What needs to be done: Put the material from the line containing "Click the Очистка диска button" through the end of the material into a two-column CSV with the columns request and answer. Each row should hold one request's text and its answer, each in a single quoted field with line breaks replaced by spaces, and the pictures should be left out.

Extracted data:
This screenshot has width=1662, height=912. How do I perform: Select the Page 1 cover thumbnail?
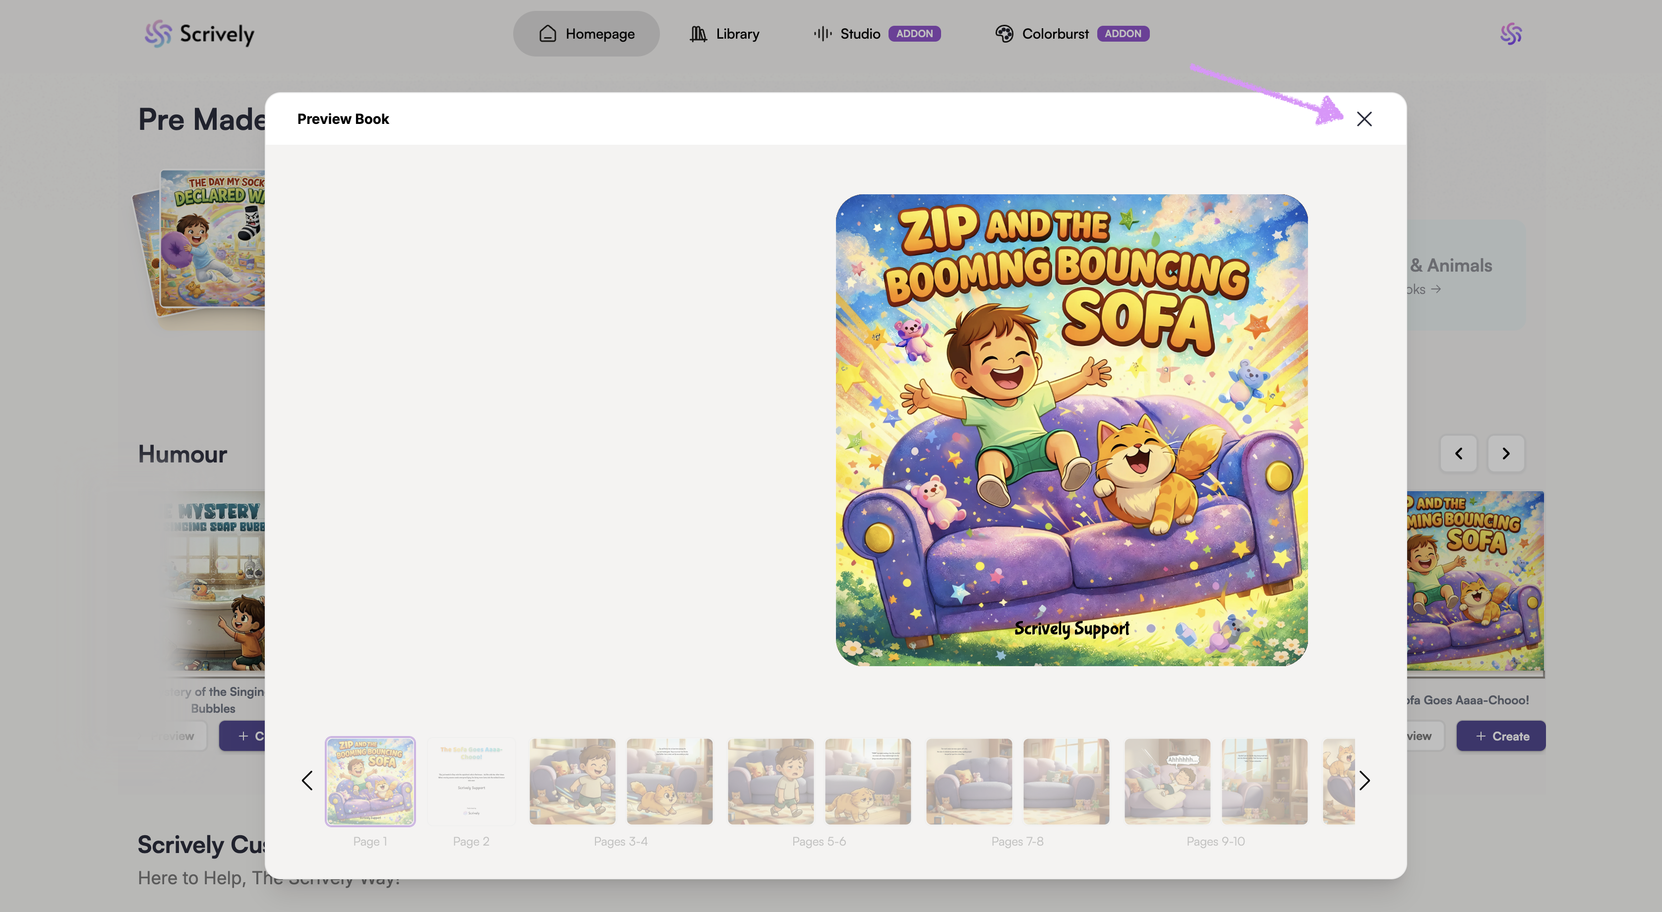[370, 781]
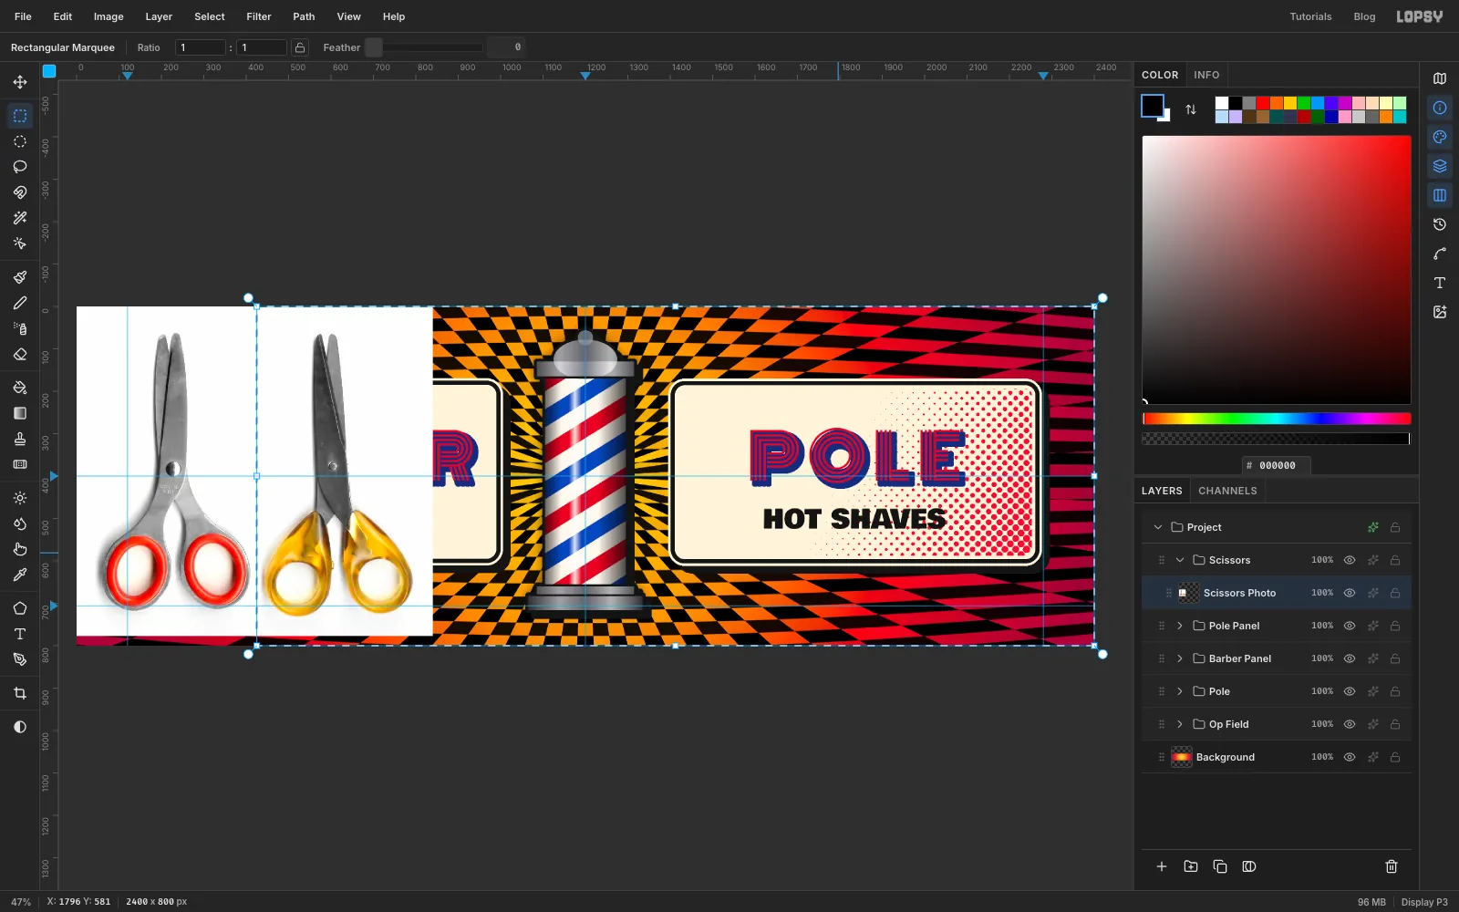Add new layer with plus icon
Image resolution: width=1459 pixels, height=912 pixels.
click(x=1162, y=866)
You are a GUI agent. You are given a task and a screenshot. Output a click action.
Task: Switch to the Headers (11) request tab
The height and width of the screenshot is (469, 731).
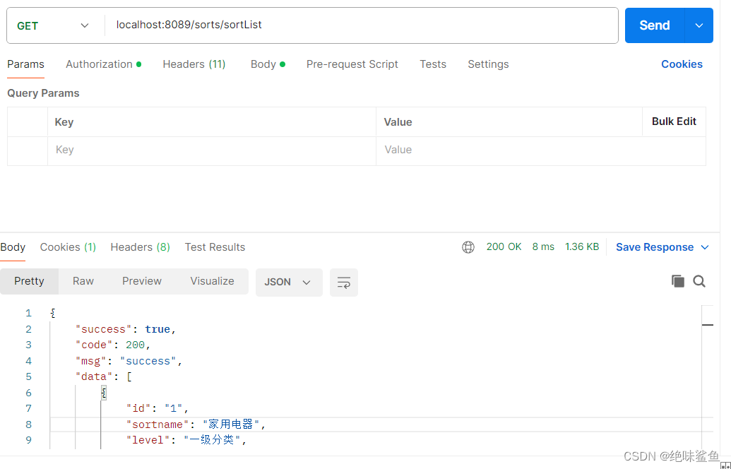click(x=194, y=64)
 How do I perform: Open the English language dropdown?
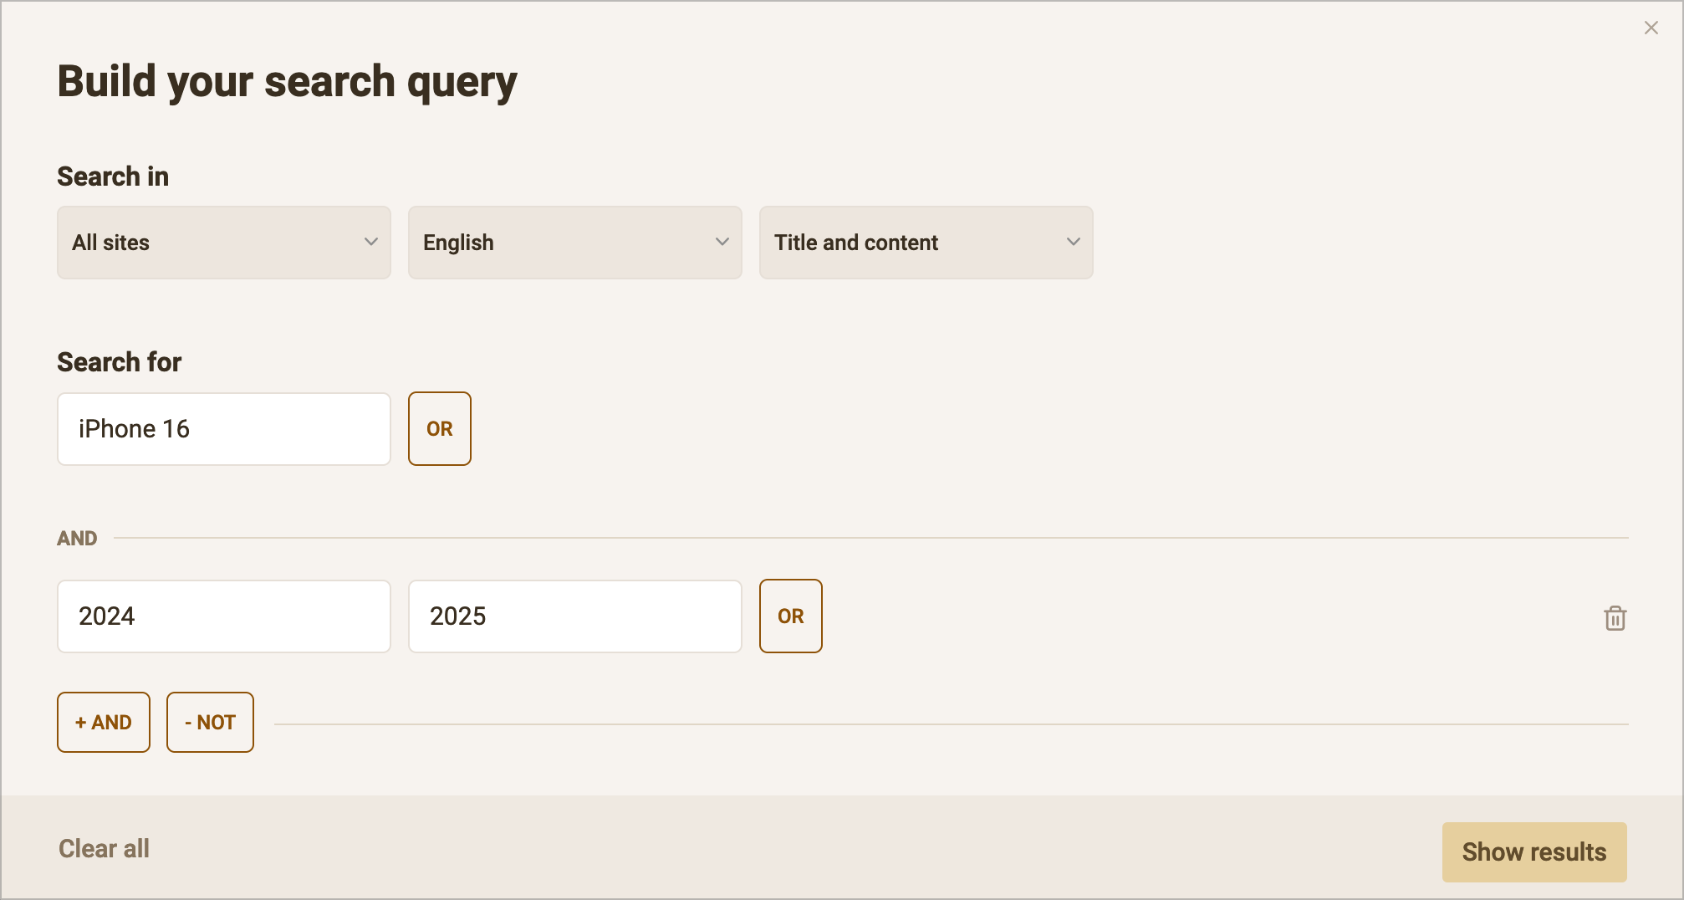click(574, 243)
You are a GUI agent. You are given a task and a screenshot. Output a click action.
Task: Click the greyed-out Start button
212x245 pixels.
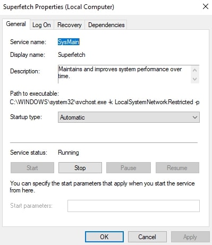pyautogui.click(x=32, y=168)
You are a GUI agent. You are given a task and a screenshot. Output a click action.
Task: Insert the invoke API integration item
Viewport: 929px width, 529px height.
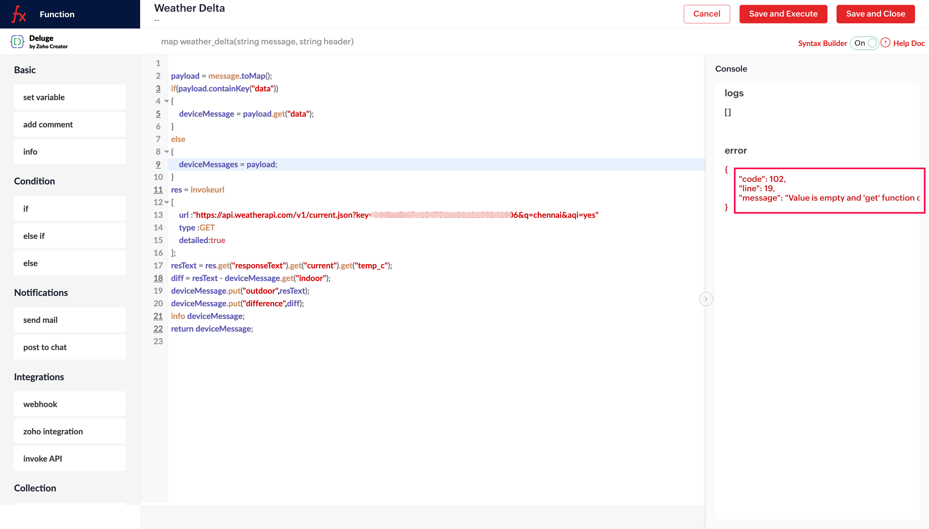point(70,458)
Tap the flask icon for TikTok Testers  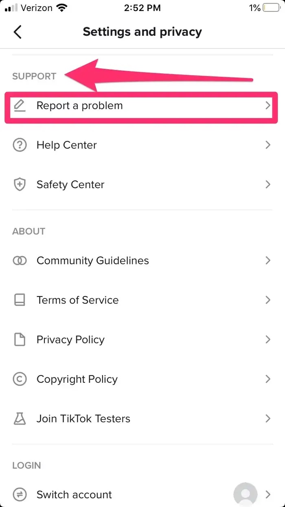(x=20, y=419)
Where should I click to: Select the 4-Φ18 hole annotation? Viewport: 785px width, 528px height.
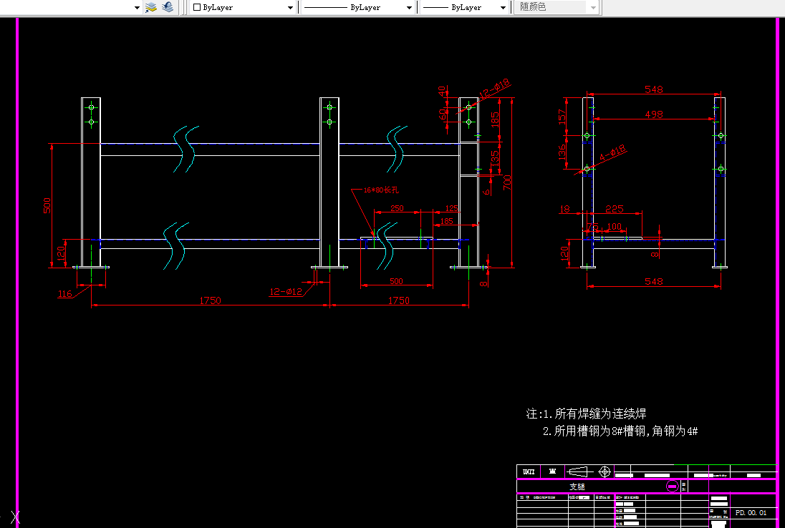tap(613, 153)
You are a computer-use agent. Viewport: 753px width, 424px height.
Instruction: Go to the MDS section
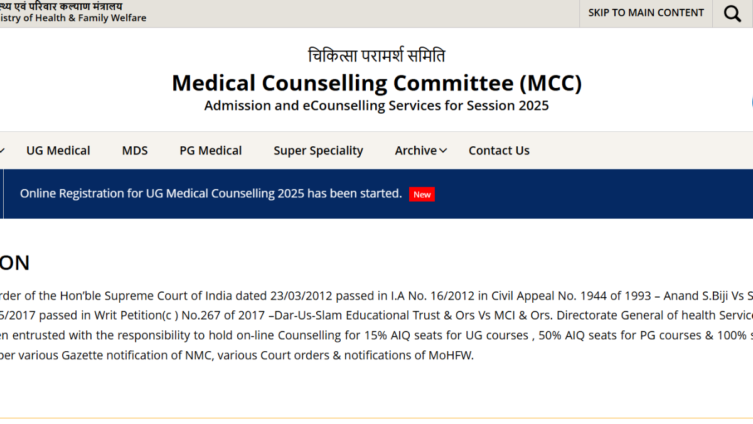tap(135, 151)
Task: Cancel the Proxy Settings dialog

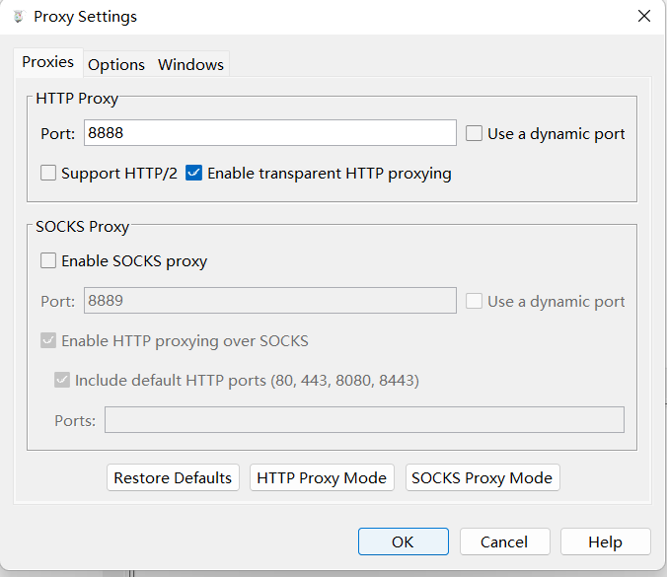Action: click(503, 541)

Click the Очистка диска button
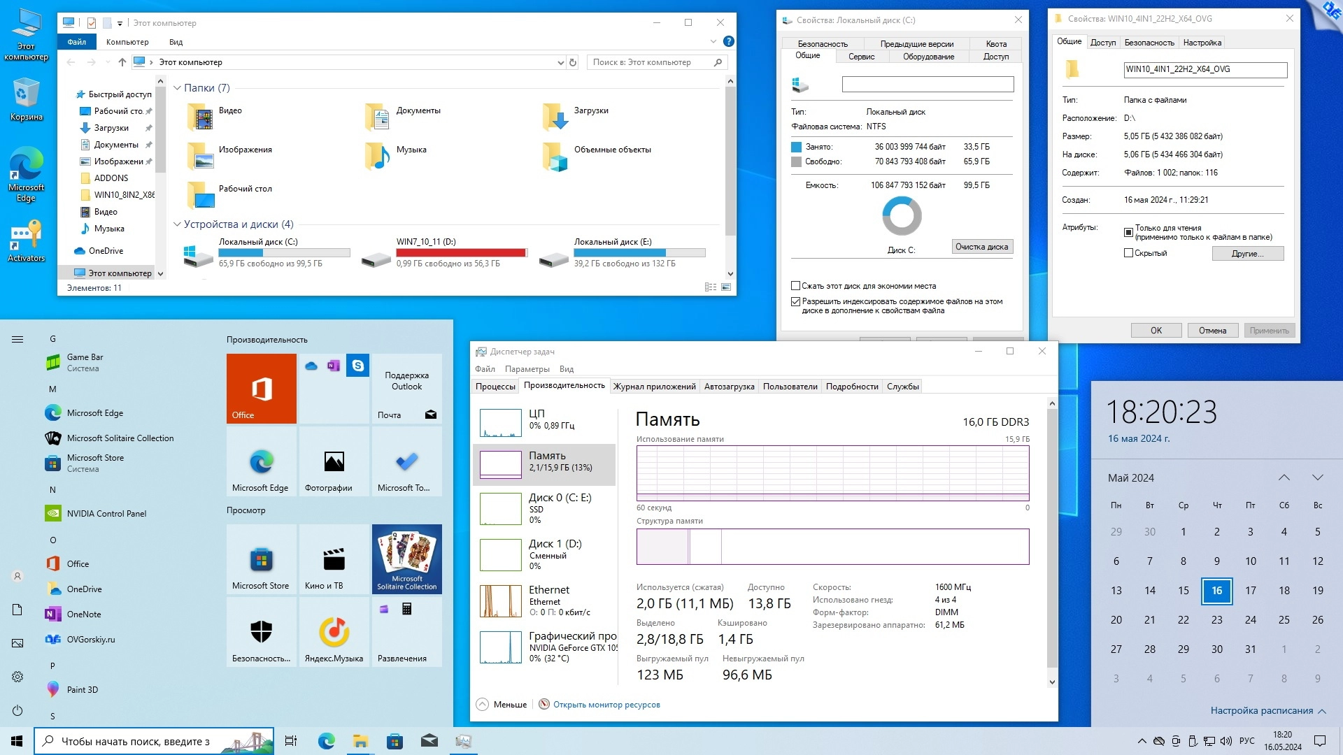[981, 247]
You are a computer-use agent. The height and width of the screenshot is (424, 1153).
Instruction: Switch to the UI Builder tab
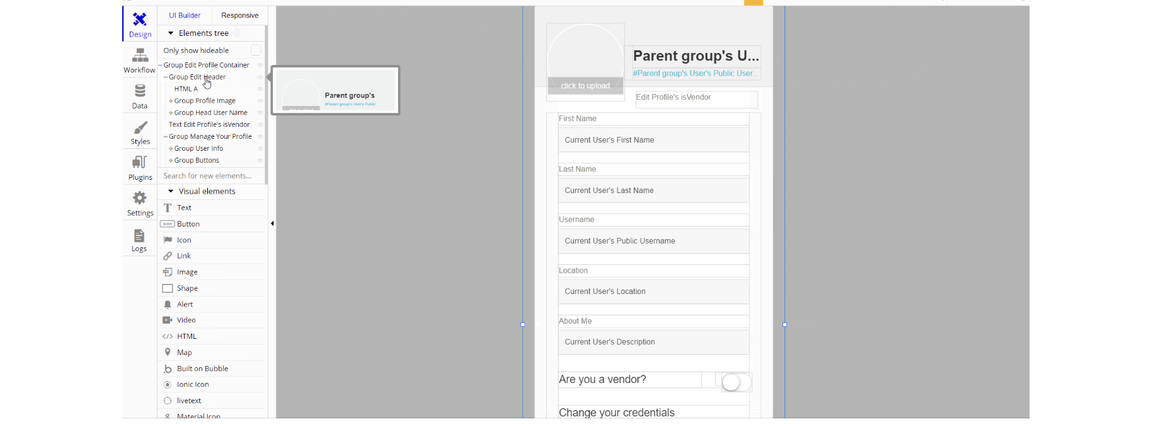click(185, 15)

Complete response:
request,answer
"Click the Очистка диска button","[981, 247]"
"You are a computer-use agent. The height and width of the screenshot is (424, 1153). Instruction: Switch to the UI Builder tab","click(185, 15)"